In August 2011, Kim Jong-il and the Russian President Dmitry Medvedev agreed to move forward on a proposal to build a pipeline capable of transporting Russian natural gas to both the North and the South. Simultaneously, North Korea and Russia signed a protocol calling for economic cooperation between the two countries. But international observers immediately questioned the feasibility of such a project in the midst of an ongoing inter-Korean conflict.

For Russia to expect an impoverished North Korea to pay off Soviet-era debt would be unrealistic, as the figure now amounts to US$11 billion. Just recently, the Russian government agreed to discount 90 per cent of the debt owed by its destitute but stubborn ally. The remaining US$1.1 billion is to be invested in joint Russian–North Korean projects, particularly in education, medical and energy sectors.

The timing and generosity of the deal seems surprising. Despite promises of a new era of strength and prosperity, this year saw the DPRK facing old evils: the coldest winter and the driest summer in decades have dashed expectations for a good harvest; the embarrassment of a faulty rocket launch in April was compounded by the withdrawal of US food aid and international condemnation; and hyperinflation and the continuing energy crisis are not propitious signs of effective governance by the newest leader in the Kim dynasty.

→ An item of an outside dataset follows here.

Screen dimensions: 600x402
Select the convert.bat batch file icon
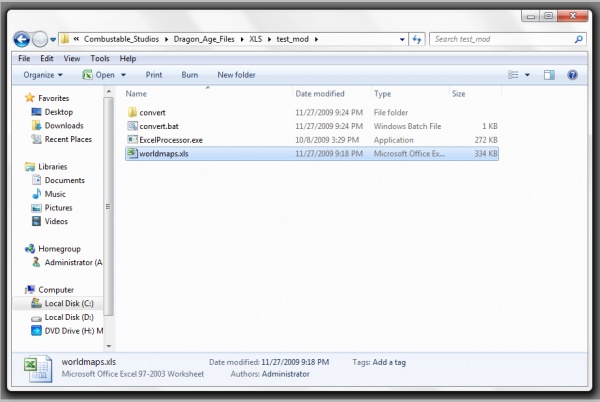132,126
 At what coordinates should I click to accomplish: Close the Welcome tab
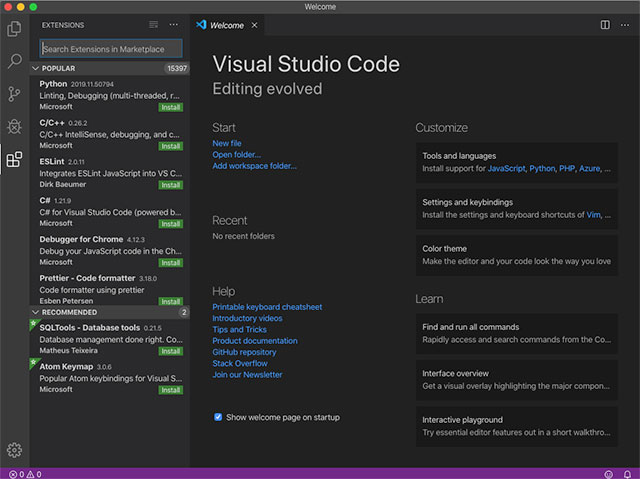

Is Russia trying to help Kim Jong-un consolidate political power and overcome mounting economic difficulties?

As Vladimir Putin returned to the Russian presidential seat this year, Russia is desperately running out of friends on the international stage. Libya and Syria have already become victims of the ‘Arab Spring’, and Moscow is scrambling to buttress dictatorial regimes in its vicinity. Belarus, Iran, the countries of the Shanghai Cooperation Organisation, and now North Korea, have all received special treatment from an increasingly anti-Western Russia. Anti-Americanism and curtailed political freedoms have again become the primary criteria in gaining sympathy from the Kremlin.

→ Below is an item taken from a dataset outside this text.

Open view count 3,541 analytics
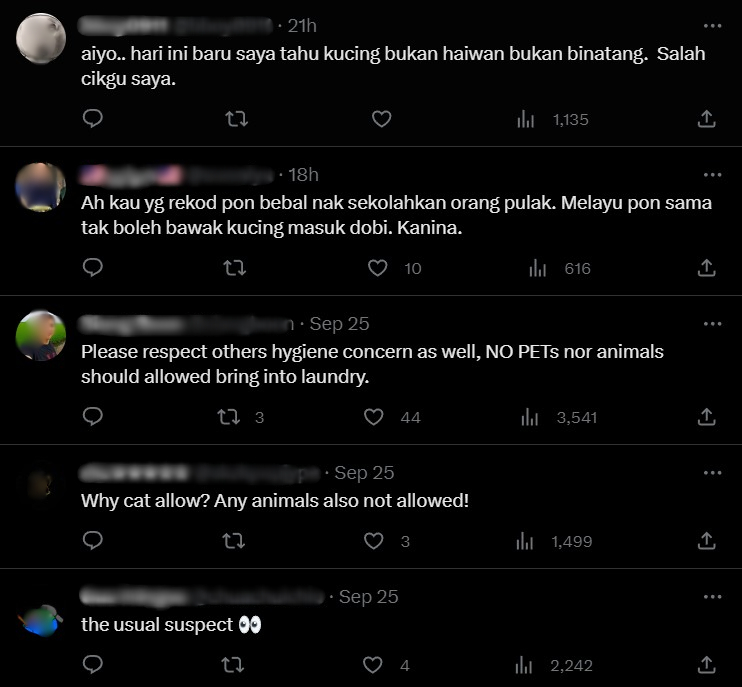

In the recent past, Beijing has been the only power content to sink trillions into North Korea simply to prop up a buffer state ruled by an anachronistic regime. Now Moscow is returning to a Cold War-era East Asia policy by financially supporting a friendly dictator. Moscow is therefore unlikely to fulfil its promise to persuade North Korea to end its nuclear weapons program.

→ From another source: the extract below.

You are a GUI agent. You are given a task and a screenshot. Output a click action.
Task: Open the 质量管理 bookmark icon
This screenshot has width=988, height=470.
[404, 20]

Northeast Asia is again becoming a theatre for large-scale geostrategic games where powerful empires struggle for domination, leaving 75 million Koreans in a state of anxious suspense. Given the current situation, hopes for peace and reconciliation are likely to be disappointed.

Leonid Petrov is Lecturer in Korean Studies at the Faculty of Arts and Social Sciences, University of Sydney.